By Brittany Tressler
Moody’s Investor Service has affirmed Montgomery County’s Aa1 rating on $384.2 million of long-term general obligation debt and revised the county’s outlook from from stable to negative.
“The negative outlook reflects the county's narrow financial position following several years of operating deficits, including a larger than projected deficit for fiscal 2012, weakened liquidity and, until recently, a pattern of not making its annual required pension contribution,” said a report from the company.According to Moody’s, which offers investors a simple system to deduce creditworthiness of securities, the need to replenish financial reserves also weighed in on the county’s rating.
“Assignment of a negative outlook reflects our view that county management will be challenged, in the near term, to replenish financial reserves in an environment characterized by slow economic and employment growth,” said Moody’s.

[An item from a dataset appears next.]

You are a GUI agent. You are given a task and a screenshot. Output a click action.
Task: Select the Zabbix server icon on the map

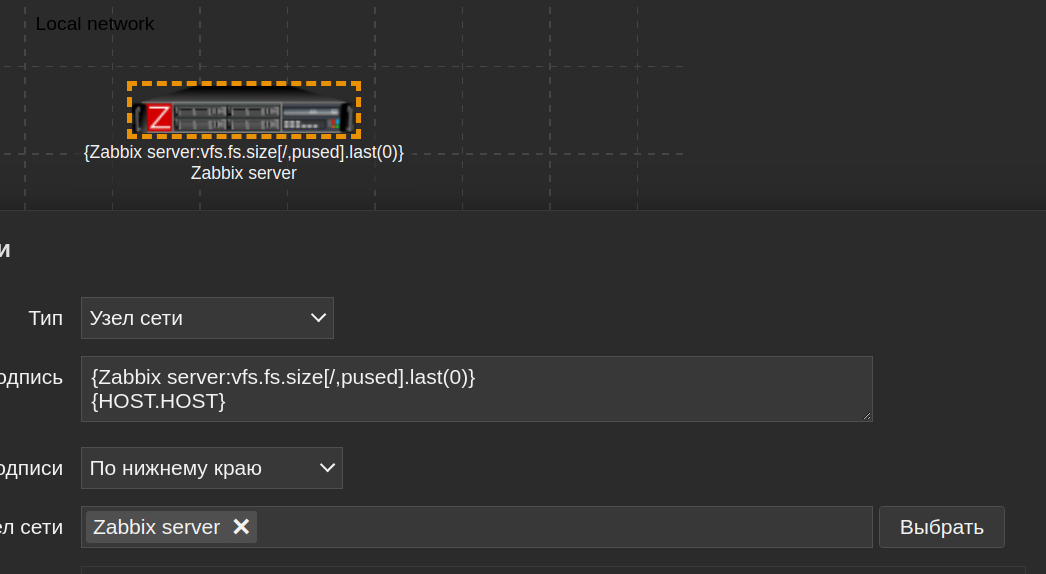coord(244,110)
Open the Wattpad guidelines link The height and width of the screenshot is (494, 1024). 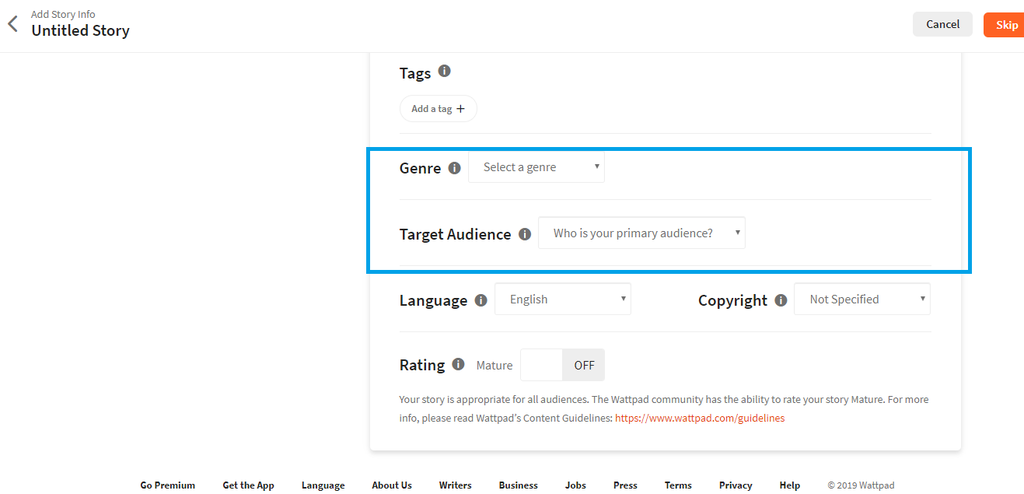(x=699, y=418)
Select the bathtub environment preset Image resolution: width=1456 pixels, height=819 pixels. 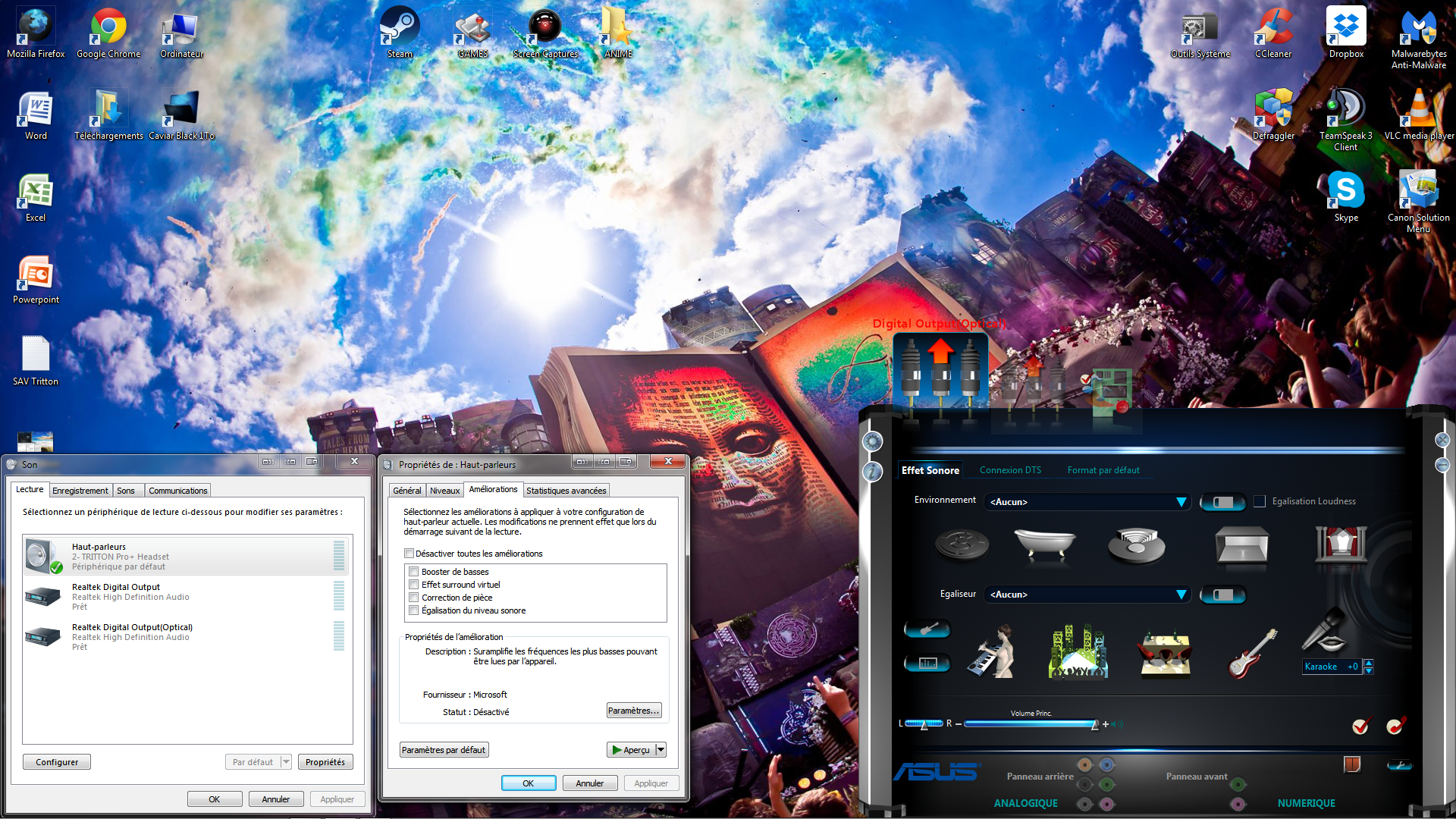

Moody’s said the bond rating remained the same due in part to recent measures by management.
“The Aa1 rating also reflects management's efforts over the past year to grow recurring revenues, control costs and improve long-term budgeting procedures,” said Moody’s.
While the outlook rating changed negatively, Montgomery County Chief Financial Officer Uri Monson said the county is “emerging from a deep financial hole,” according to a press release from Montgomery County.
“Moody’s reaffirmed our rating because they know that we are aggressively and systematically addressing the problems we inherited, but they also know that our road has not been an easy one to traverse, and these challenges will not be solved overnight,” Monson said.
In July of 2012, Moody’s revised the county’s rating from Aaa, the highest rating, to Aa1. The rating can affect the county's ability to borrow money.